La Chambre des députés (Cámara de Diputados) est composée de 257 représentations
élus pour un mandat de quatre ans sous la représentation proportionnelle et la
moitié de la Chambre est renouvelée tous les deux ans. Tous les députés
peuvent se présenter afin de tenter de se faire réélire. Avant la réforme, les
sénateurs étaient élus au scrutin indirect pour un mandat de neuf ans par les assemblées
législatives des provinces. À présent, ils sont élus dans 25 circonscriptions
électorales de trois sièges (24 provinces et la ville de Buenos Aires) pour un
mandat de six ans; tous les deux ans, un tiers du Sénat est renouvelé. Chacune
des 25 circonscriptions électorales choisit directement trois sénateurs. Deux
sièges sont attribués au parti ayant obtenu le plus grand nombre de suffrages
et un autre va au parti qui le suit. Les gouverneurs, les maires et les représentants
des administrations locales sont élus selon leurs constitutions provinciales ou
municipales.
Les députés sont encore élus avec des
listes fermées, signifiant qu’il n’est pas permis aux citoyens de changer l’ordre
des candidats ou de biffer des noms sur la liste. De même, la plupart des
partis font usage de primaires fermées pour élaborer leurs listes et établir l’ordre
des candidats. Les membres tout comme les élites du parti ont donc une
incidence importante sur le comportement des législateurs.

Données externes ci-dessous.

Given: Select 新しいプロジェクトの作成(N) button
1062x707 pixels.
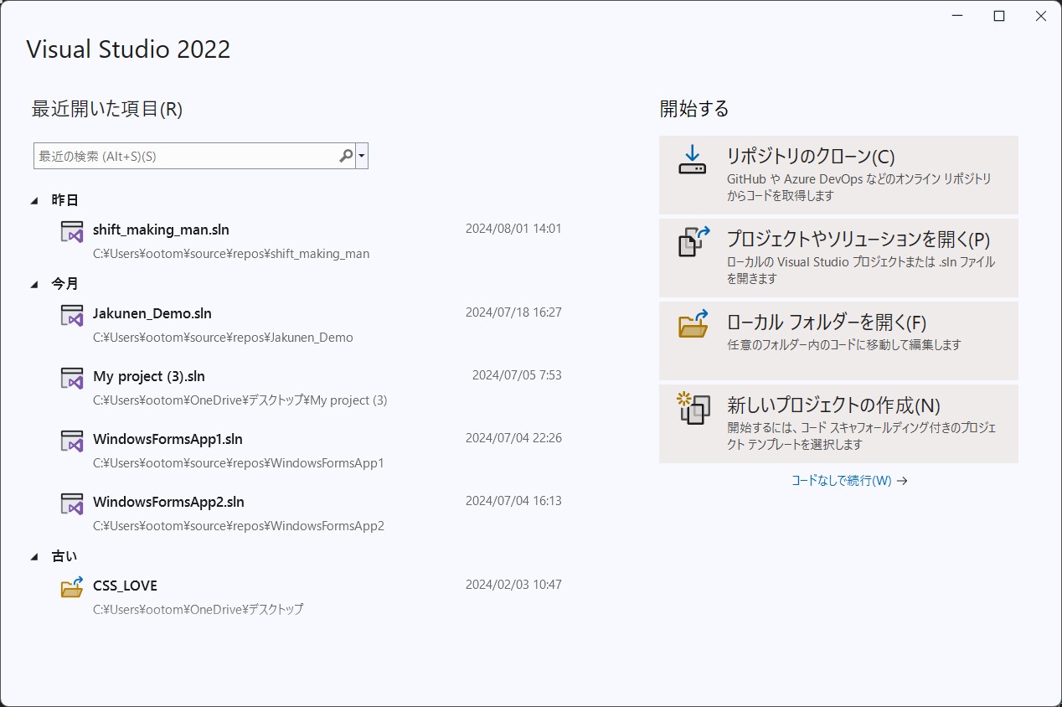Looking at the screenshot, I should pos(838,424).
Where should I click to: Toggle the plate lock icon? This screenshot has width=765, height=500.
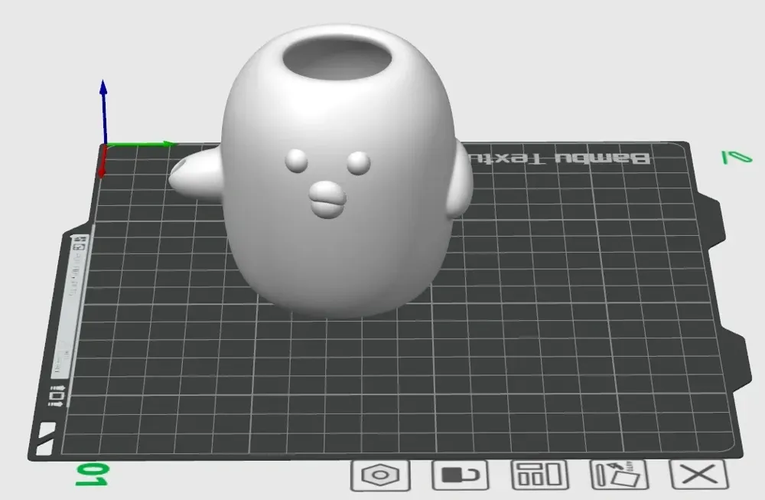460,475
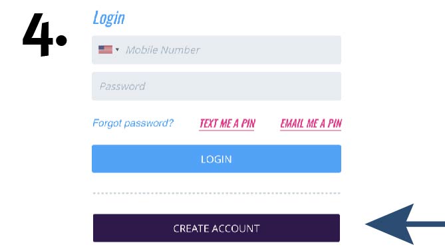The height and width of the screenshot is (249, 445).
Task: Click the Password input field
Action: (216, 86)
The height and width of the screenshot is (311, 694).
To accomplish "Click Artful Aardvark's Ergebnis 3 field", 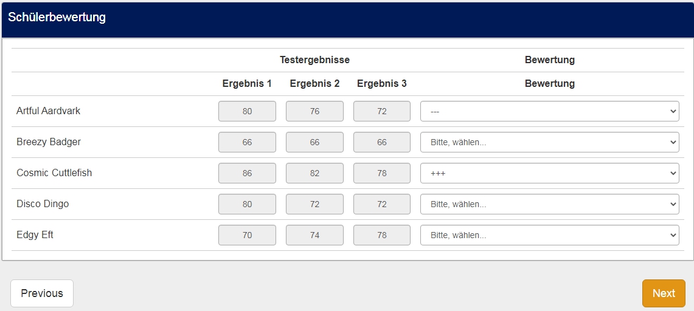I will (382, 111).
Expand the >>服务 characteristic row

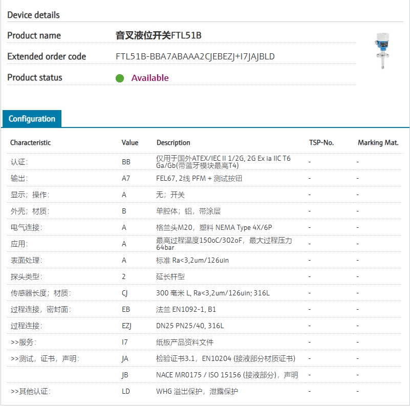[24, 342]
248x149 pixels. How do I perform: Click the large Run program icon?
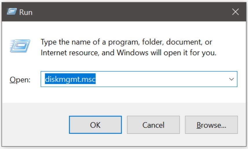coord(19,46)
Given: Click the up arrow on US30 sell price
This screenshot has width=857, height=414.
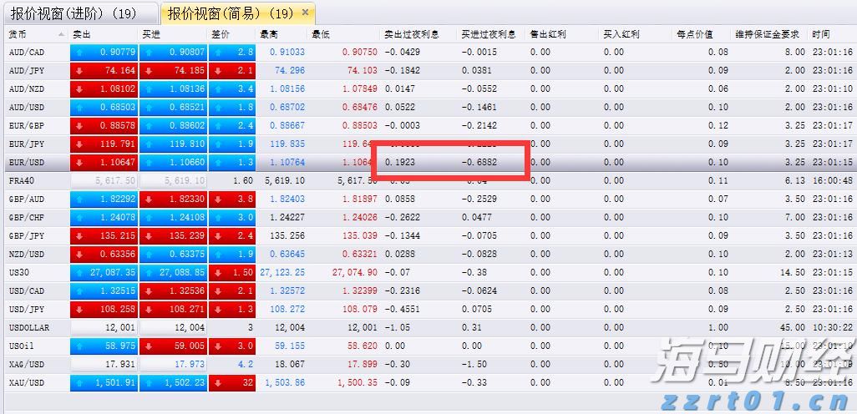Looking at the screenshot, I should point(79,272).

Chacune des 25 circonscriptions électorales a ses
propres lois électorales. Néanmoins, il convient de souligner que 11 provinces
pratiquent le « double scrutin simultané », comme en Uruguay. Cette
loi permet une concurrence simultanée à l’intérieur des partis et entre chacun
d’eux. Les partis politiques présentent plusieurs candidats qui se font la
lutte les uns aux autres; à la fin, on additionne tous les votes récoltés par les
candidats d’un parti pour déterminer le parti qui en a obtenu le plus. Le
candidat gagnant est celui ayant le plus de votes au sein du parti ayant obtenu
le plus de suffrages.
Deux caractéristiques partisanes et
institutionnelles ont contribué au succès de la démocratie argentine à partir de
la démocratisation amorcée en 1983 jusqu’à la réforme constitutionnelle de
1994. D’abord, le système bipartite assurait au président l’appui d’un nombre important
de législateurs au Congrès. En second lieu, ces derniers faisaient preuve d’une
fort bonne discipline de parti, permettant aux présidents de passer des lois
relativement facilement.
Néanmoins, quatre autres éléments sont
à la source de la réforme de 1994, car ils minaient la force du système
démocratique. D’abord, le gouvernement fédéral contrôlait le mouvement des
ressources du gouvernement central vers les provinces. En second lieu, la capacité du président d’intervenir
dans les affaires du pouvoir juridique minait le système de poids et
contrepoids. Troisièmement, les listes fermées des partis pour les élections
législatives suscitaient bien du mécontentement parmi les citoyens qui estimaient
que les législateurs se préoccupaient davantage des chefs de parti que des
problèmes de leurs commettants. Enfin, l’abus des décrets présidentiels invoquant
la nécessité et l’urgence affaiblissait la capacité du Congrès à contrôler l’exécutif.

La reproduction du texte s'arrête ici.